Full text searching scores across multiple columns

Full text searching scores across multiple columns - sql-server

I am using full text searching on a SQL Server database to return results from multiple tables. The simplest situation would be searching a persons name fields and a description field. The code I use to do this looks like:
select t.ProjectID as ProjectID, sum(t.rnk) as weightRank
from
(
select KEY_TBL.RANK * 1.0 as rnk, FT_TBL.ProjectID as ProjectID
FROM Projects as FT_TBL
INNER JOIN FREETEXTTABLE(Projects, Description, #SearchText) AS KEY_TBL
ON FT_TBL.ProjectID=KEY_TBL.[KEY]
union all
select KEY_TBL.RANK * 50 as rnk, FT_TBL.ProjectID as ProjectID
FROM Projects as FT_TBL
... <-- complex unimportant join
INNER JOIN People as p on pp.PersonID = p.PersonID
INNER JOIN FREETEXTTABLE(People, (FirstName, LastName), #SearchText) AS KEY_TBL
ON p.PersonID=KEY_TBL.[KEY]
)
group by ProjectID
As is (hopefully) clear above, I am trying to weight heavily on matches of a person's name over matches in a project description field. If I do a search for something like 'john' all projects with a person named john on it will be heavily weighted (as expected).
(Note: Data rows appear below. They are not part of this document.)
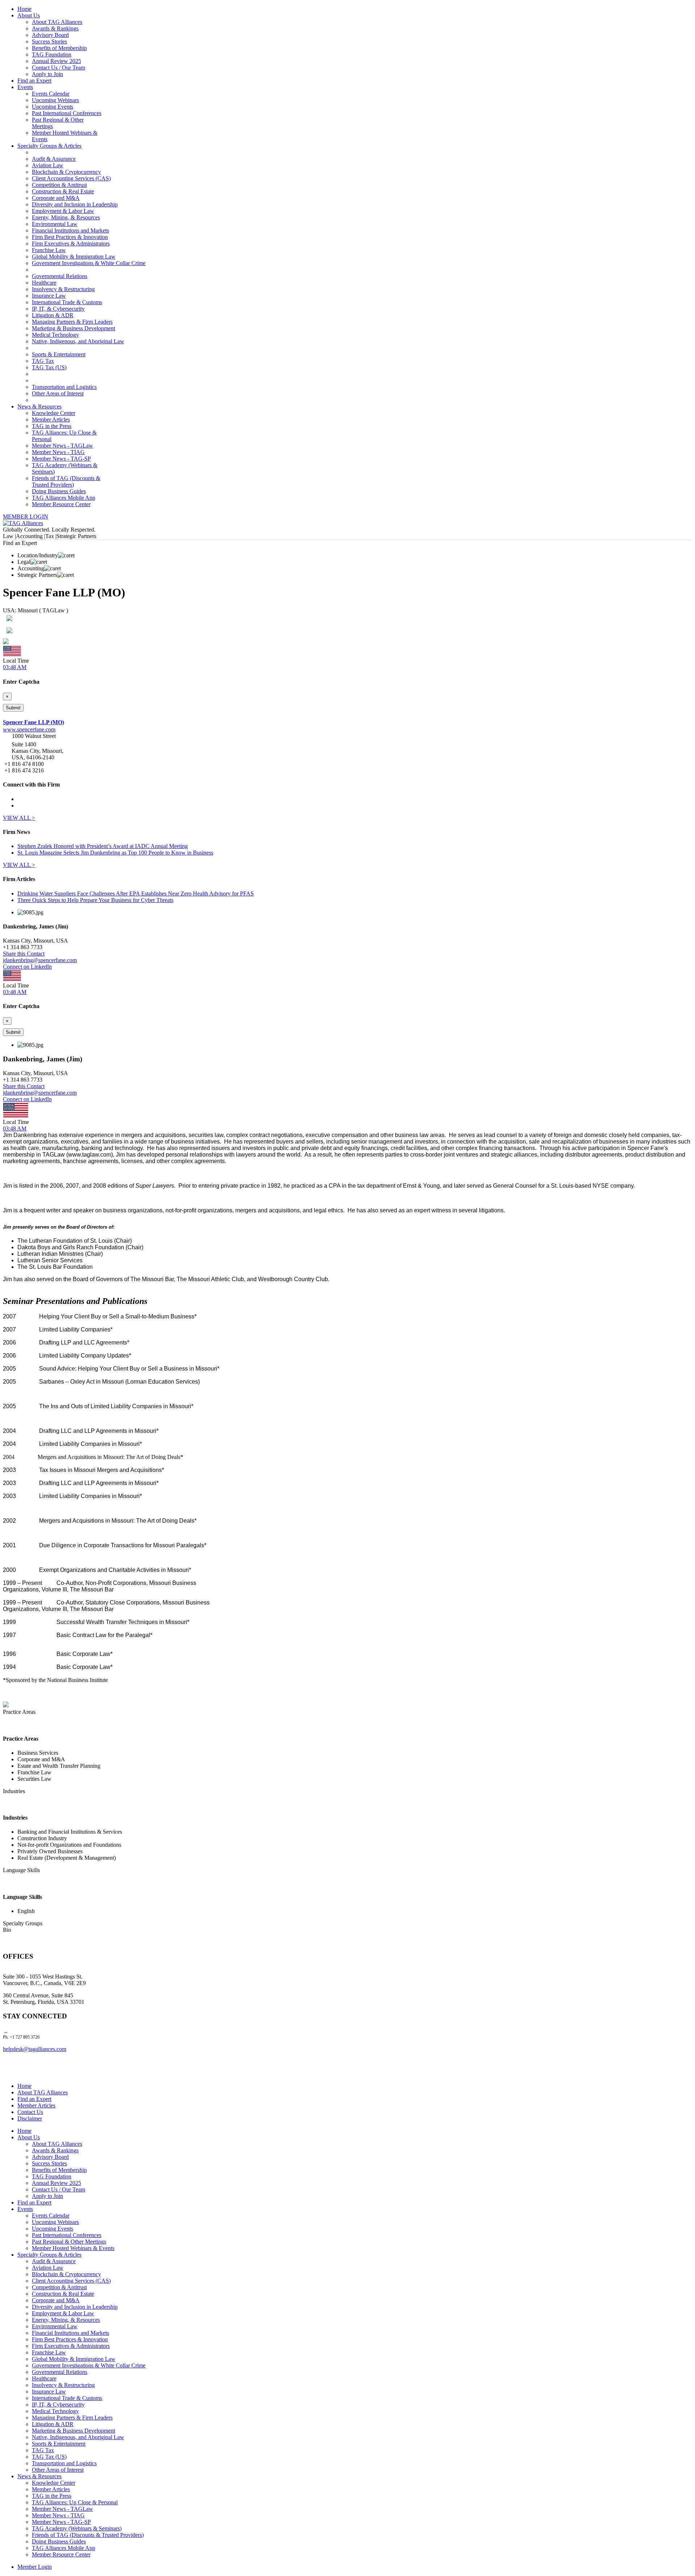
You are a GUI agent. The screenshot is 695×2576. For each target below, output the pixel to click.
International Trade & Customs (67, 302)
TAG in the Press (51, 426)
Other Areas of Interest (58, 393)
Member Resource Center (61, 504)
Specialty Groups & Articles (49, 146)
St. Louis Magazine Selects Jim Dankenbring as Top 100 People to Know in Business (115, 852)
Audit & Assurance (54, 159)
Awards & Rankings (55, 28)
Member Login (34, 2567)
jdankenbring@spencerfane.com (40, 960)
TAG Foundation (51, 54)
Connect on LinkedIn (27, 967)
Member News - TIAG (58, 452)
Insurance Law (49, 296)
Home (24, 9)
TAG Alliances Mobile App (63, 498)
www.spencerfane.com (29, 729)
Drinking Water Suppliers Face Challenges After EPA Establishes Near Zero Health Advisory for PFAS (135, 893)
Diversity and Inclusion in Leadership (75, 204)
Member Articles (51, 419)
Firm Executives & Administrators (71, 243)
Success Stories (49, 41)
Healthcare (44, 283)
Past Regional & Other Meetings (69, 2242)
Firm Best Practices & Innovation (70, 237)
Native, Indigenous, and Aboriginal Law (78, 341)
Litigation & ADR (52, 315)
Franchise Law (49, 250)
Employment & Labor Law (63, 211)
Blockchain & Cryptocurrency (66, 172)
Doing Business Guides (59, 491)
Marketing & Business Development (73, 328)
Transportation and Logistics (64, 387)
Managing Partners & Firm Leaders (72, 322)
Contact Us (30, 2112)
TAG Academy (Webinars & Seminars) (77, 2528)
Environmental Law (54, 224)
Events (25, 87)
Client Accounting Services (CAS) (71, 178)
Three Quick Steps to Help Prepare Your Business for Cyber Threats (95, 900)
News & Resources (39, 406)
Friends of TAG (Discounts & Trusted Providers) (66, 481)
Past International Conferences (66, 113)
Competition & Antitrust (59, 185)
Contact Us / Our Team (58, 67)
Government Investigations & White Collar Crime (89, 263)
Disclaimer (29, 2118)
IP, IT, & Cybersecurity (58, 309)
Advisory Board (50, 35)
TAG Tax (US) (49, 367)
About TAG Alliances (57, 22)
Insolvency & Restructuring (63, 289)
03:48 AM (14, 667)
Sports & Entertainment (58, 354)
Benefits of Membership (59, 48)
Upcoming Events (52, 107)
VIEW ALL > (19, 818)
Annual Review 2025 (56, 61)
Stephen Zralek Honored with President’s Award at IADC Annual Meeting (102, 846)
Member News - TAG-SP (61, 459)
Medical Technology (55, 335)
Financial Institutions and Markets (70, 230)
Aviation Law (47, 165)
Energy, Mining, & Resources (66, 217)
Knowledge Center (53, 413)
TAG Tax (43, 361)
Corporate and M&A (56, 198)
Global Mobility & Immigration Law (73, 256)
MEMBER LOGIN (25, 516)
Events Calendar (51, 94)
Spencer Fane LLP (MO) (33, 722)
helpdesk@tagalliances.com (34, 2049)
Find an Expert (34, 80)
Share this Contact (24, 954)
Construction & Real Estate (63, 191)
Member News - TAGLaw (62, 445)
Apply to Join (47, 74)
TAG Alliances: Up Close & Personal (75, 2502)
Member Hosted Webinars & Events (73, 2248)
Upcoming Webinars (55, 100)
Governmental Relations (59, 276)
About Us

The issue I am having is on searches where someone provides a full name like 'john smith'. In this case the match is much less strong on name as (I presume) only half the search terms are matching in each of the firstname / lastname columns. In many cases this means someone with an exact match of the name entered will not necessarily be returned near the top of the search results.
I have been able to correct this by searching each of the firstname / lastname fields separately and adding their scores together so my new query looks like:
select t.ProjectID as ProjectID, sum(t.rnk) as weightRank
from
(
select KEY_TBL.RANK * 1.0 as rnk, FT_TBL.ProjectID as ProjectID
FROM Projects as FT_TBL
INNER JOIN FREETEXTTABLE(Projects, Description, #SearchText) AS KEY_TBL
ON FT_TBL.ProjectID=KEY_TBL.[KEY]
union all
select KEY_TBL.RANK * 50 as rnk, FT_TBL.ProjectID as ProjectID
FROM Projects as FT_TBL
... <-- complex unimportant join
INNER JOIN People as p on pp.PersonID = p.PersonID
INNER JOIN FREETEXTTABLE(People, (FirstName), #SearchText) AS KEY_TBL
ON p.PersonID=KEY_TBL.[KEY]
union all
select KEY_TBL.RANK * 50 as rnk, FT_TBL.ProjectID as ProjectID
FROM Projects as FT_TBL
... <-- complex unimportant join
INNER JOIN People as p on pp.PersonID = p.PersonID
INNER JOIN FREETEXTTABLE(People, (LastName), #SearchText) AS KEY_TBL
ON p.PersonID=KEY_TBL.[KEY]
)
group by ProjectID
My question:
Is this the approach I should be taking, or is there some way to have the full text searching operate on a list of columns as though it were a blob of text: i.e. treat the firstname and lastname columns as a single name column, resulting in a higher scoring match for strings including both the persons first and last name?

I have recently run into this and have used a computed column to concatenate the required columns together into one string and then have the full text index on that column.
I have achieved the weighting by duplicating the weighted fields in the computed column.
i.e. last name appears 3 times and first name once.
ALTER TABLE dbo.person ADD
PrimarySearchColumn AS
COALESCE(NULLIF(forename,'') + ' ' + forename + ' ', '') +
COALESCE(NULLIF(surname,'') + ' ' + surname + ' ' + surname + ' ', '') PERSISTED
You must make sure you use the persisted keyword so that the column isnt computed on each read.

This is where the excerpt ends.